> [Prompt]: Please state how many lines of the data below contain the word "port", offering nothing besides the number.

> [Data section]:

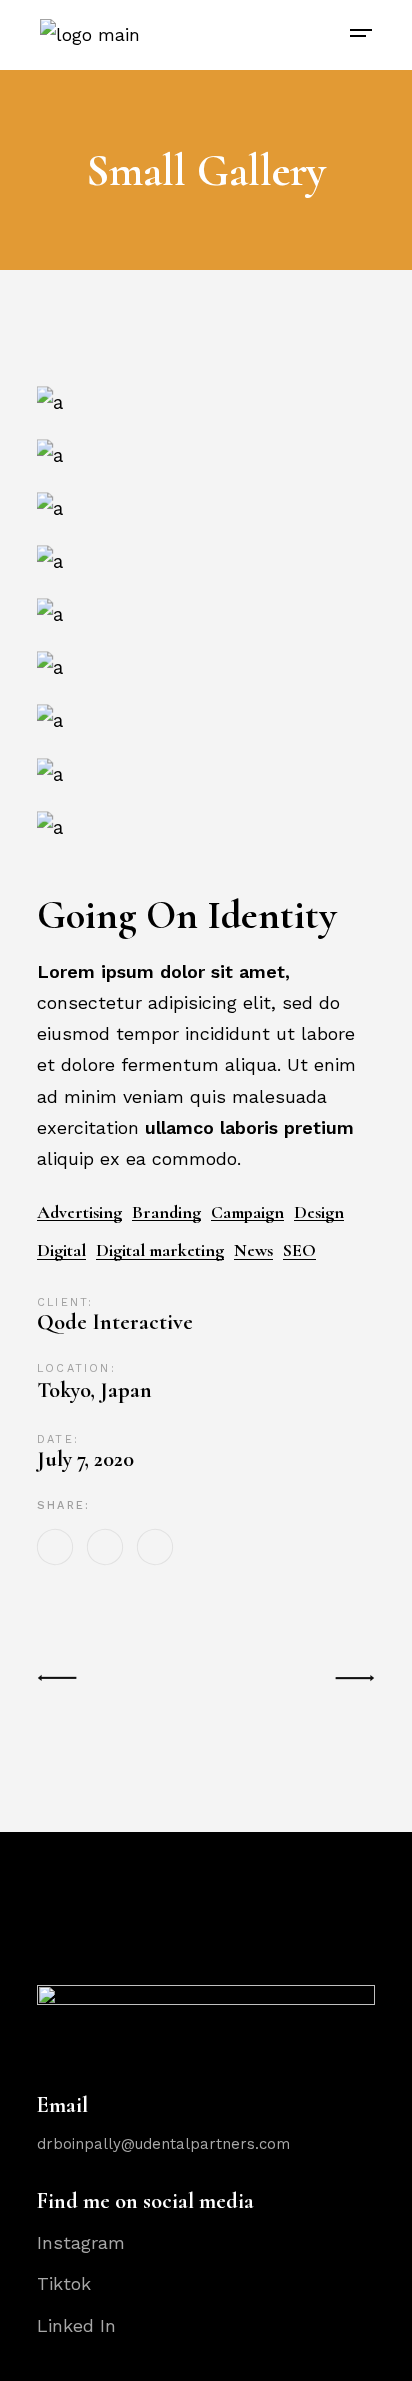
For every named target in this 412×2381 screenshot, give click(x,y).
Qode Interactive (115, 1322)
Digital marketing (160, 1250)
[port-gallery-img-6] (206, 720)
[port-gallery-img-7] (206, 666)
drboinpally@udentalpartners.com (163, 2144)
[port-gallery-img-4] (206, 454)
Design (319, 1212)
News (253, 1250)
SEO (299, 1250)
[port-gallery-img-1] (206, 613)
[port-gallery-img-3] (206, 401)
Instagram (81, 2242)
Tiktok (64, 2283)
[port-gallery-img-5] (206, 773)
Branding (166, 1212)
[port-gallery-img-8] (206, 560)
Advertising (79, 1212)
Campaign (247, 1212)
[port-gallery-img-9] (206, 826)
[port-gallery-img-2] (206, 507)
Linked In (76, 2325)
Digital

> [Answer space]: 9